A commentary and perspectives on the new year from Todd Morgan, Chairman of Bel Air Investment Advisors. Todd says that the low interest rates and pension plans are fueling the current bull market. Bel Air is an investment firm that focuses on overseeing and managing over $8.7 billion in assets for 350 high-net-worth families, individuals and foundations, with a stated client minimum of $20 million in investable assets.
“I am a little surprised by the strong trajectory of the last month in this bull market. It has been very strong, and I think the reason for this is because of pent up demand and too much cash on the sidelines due to disbelievers. This is fueled by low interest rates and pension plans; pension plans can’t do it with bonds; therefore, you need to buy growth through the stock market. In general, people under own equities, and need a source for growth and income. Now, people are buying more stocks to make their earnings move forward in a higher favorable direction.

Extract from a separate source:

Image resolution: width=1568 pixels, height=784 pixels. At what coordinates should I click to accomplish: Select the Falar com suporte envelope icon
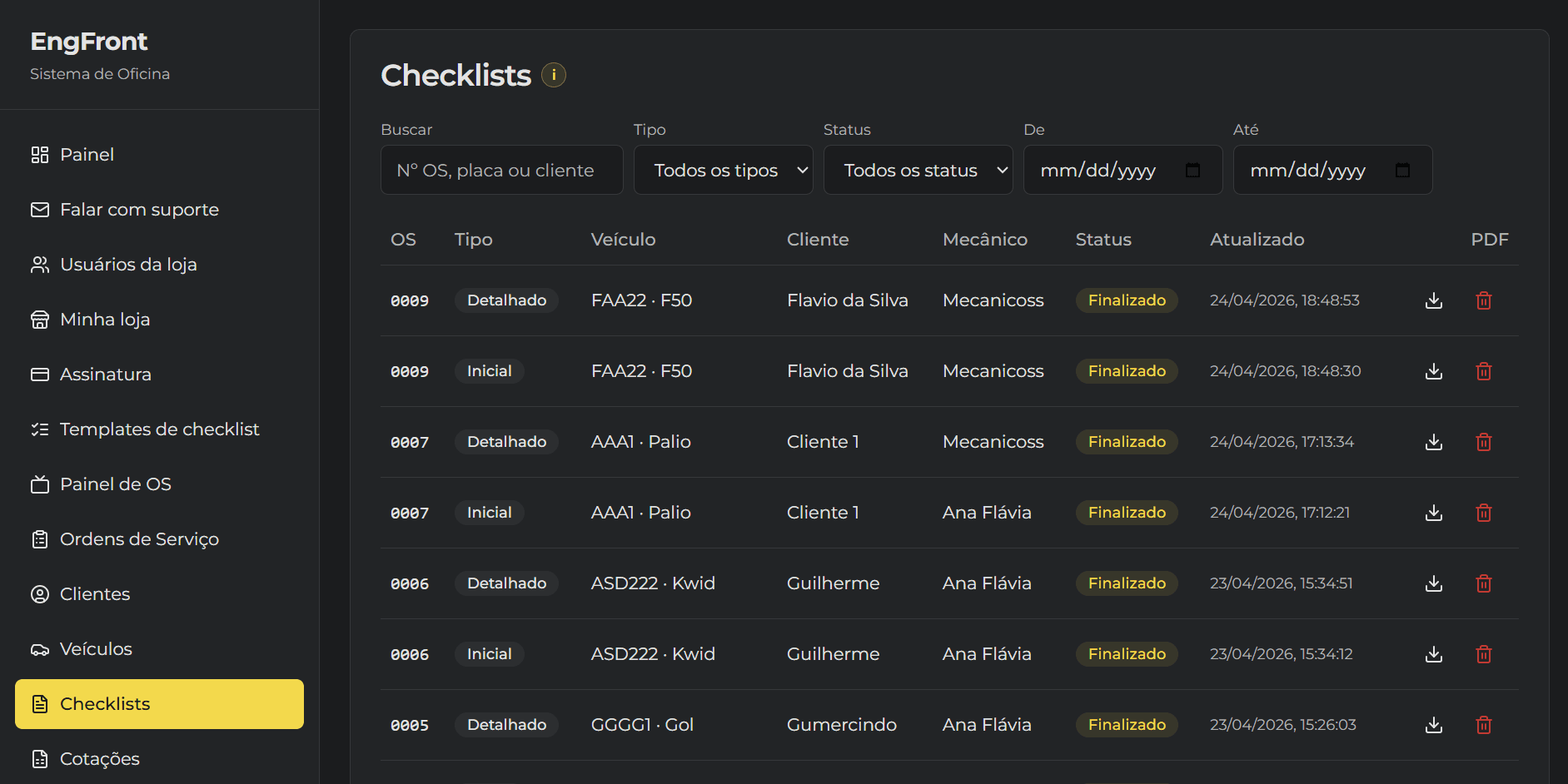click(39, 209)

“The economy appears it is on an upwards growth with no recession in the near term.”
“Evaluations are on the upper end of historical and normal price earnings. In addition, this might be the beginning of the euphoria in the market, which could mean that we are coming toward the end of this upward trajectory and ready for some kind of correction in the next several months. I believe a normal 5-10% correction could happen, since we haven’t had one in a while. I’m not saying this is the end of bull market, but it is a pause to catch its breath, plus the corporate repurchase of equities is extremely important ingredient for this bull market.”
“From a psychological point of view, it could seem that the bull market is overbought since it is up 30% this year. But people don’t recall last year when we were only up 2%, so if you annualize the two years together, it is only up about 15% annually.”